🤖 AI Summary
This study investigates whether BERT embeddings implicitly encode multidimensional semantic structures—namely temporal, spatial, causal, and character-related information—in fictional narratives. The authors construct the first token-level narrative annotation dataset across these four dimensions with the aid of large language models and systematically evaluate BERT’s representational capacity using linear probing, class-balanced weighting, confusion matrices, and clustering analysis assessed via Adjusted Rand Index (ARI). Results demonstrate that BERT indeed captures significant narrative information, achieving 94% accuracy and a macro-averaged recall of 0.83 with linear probes. Causal (0.75) and spatial (0.66) dimensions exhibit particularly strong performance, significantly outperforming random baselines. The study also identifies a “boundary leakage” phenomenon, revealing that while narrative semantics are present, they do not form discrete clusters—providing the first token-level evidence of BERT’s implicit encoding of complex narrative structures.
📝 Abstract
Narrative understanding requires multidimensional semantic structures. This study investigates whether BERT embeddings encode dimensions of fictional narrative semantics -- time, space, causality, and character. Using an LLM to accelerate annotation, we construct a token-level dataset labeled with these four narrative categories plus "others." A linear probe on BERT embeddings (94% accuracy) significantly outperforms a control probe on variance-matched random embeddings (47%), confirming that BERT encodes meaningful narrative information. With balanced class weighting, the probe achieves a macro-average recall of 0.83, with moderate success on rare categories such as causality (recall = 0.75) and space (recall = 0.66).
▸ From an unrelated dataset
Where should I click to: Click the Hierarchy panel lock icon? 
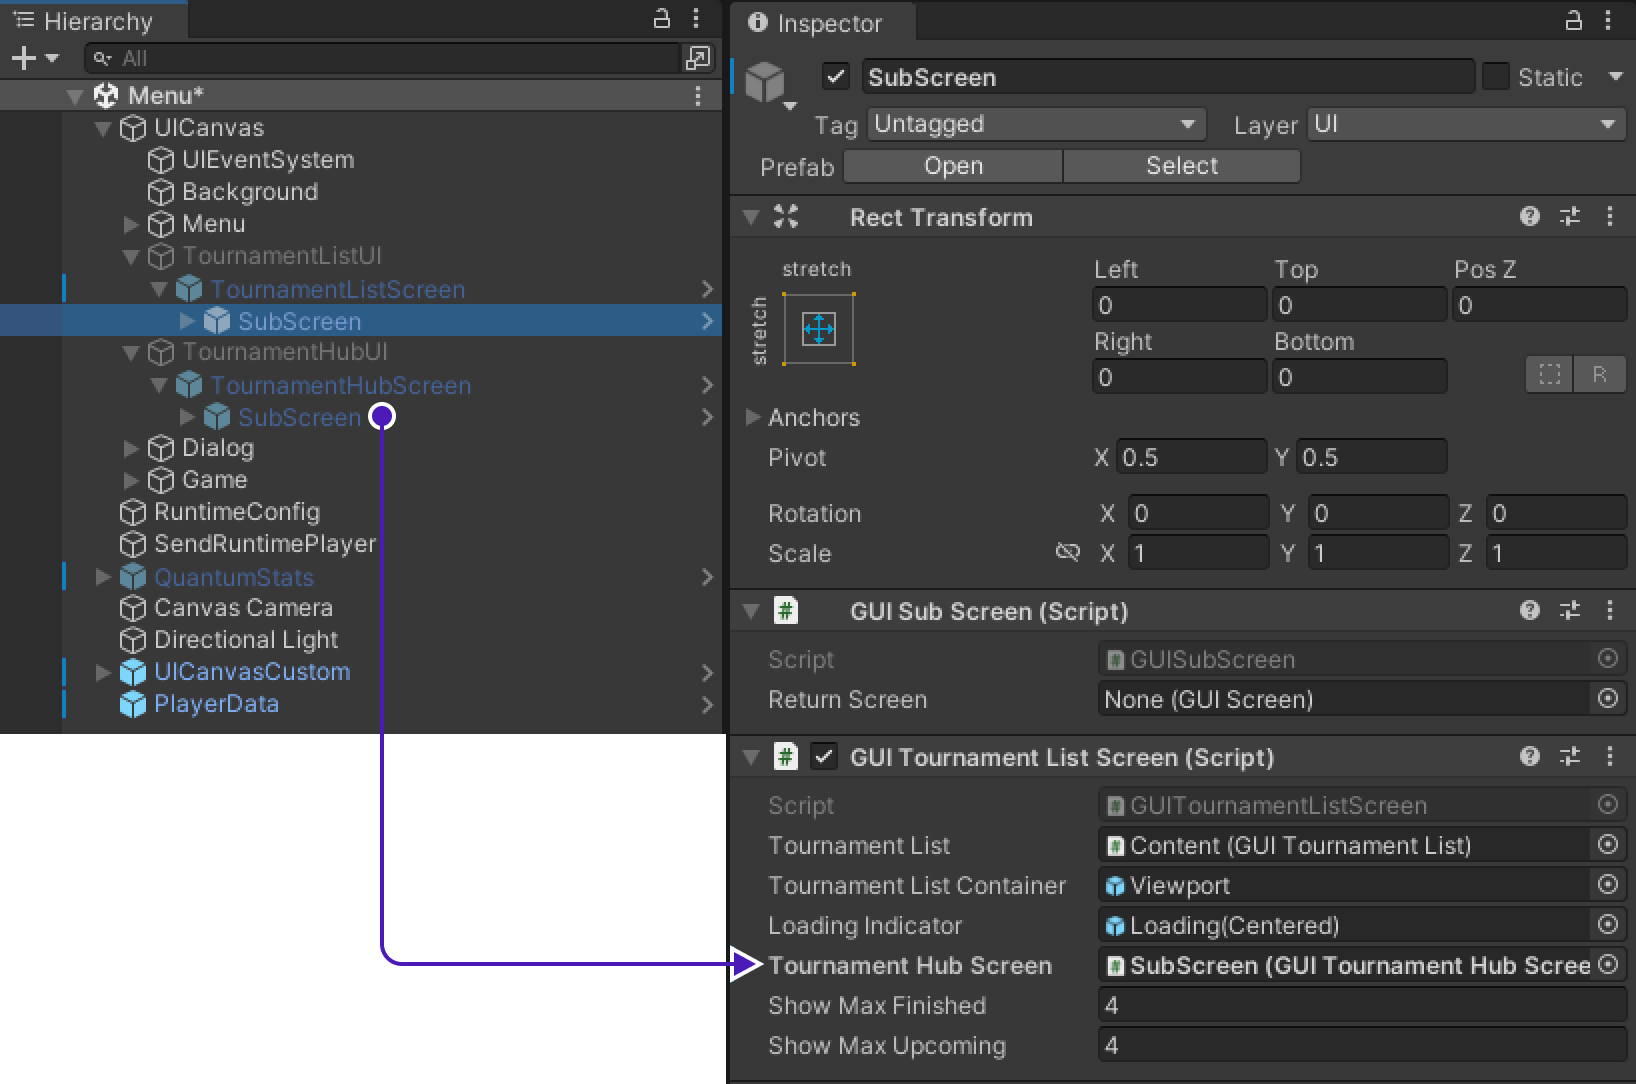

However, confusion matrix analysis reveals "Boundary Leakage," where rare dimensions are systematically misclassified as "others." Clustering analysis shows that unsupervised clustering aligns near-randomly with predefined categories (ARI = 0.081), suggesting that narrative dimensions are encoded but not as discretely separable clusters. Future work includes a POS-only baseline to disentangle syntactic patterns from narrative encoding, expanded datasets, and layer-wise probing.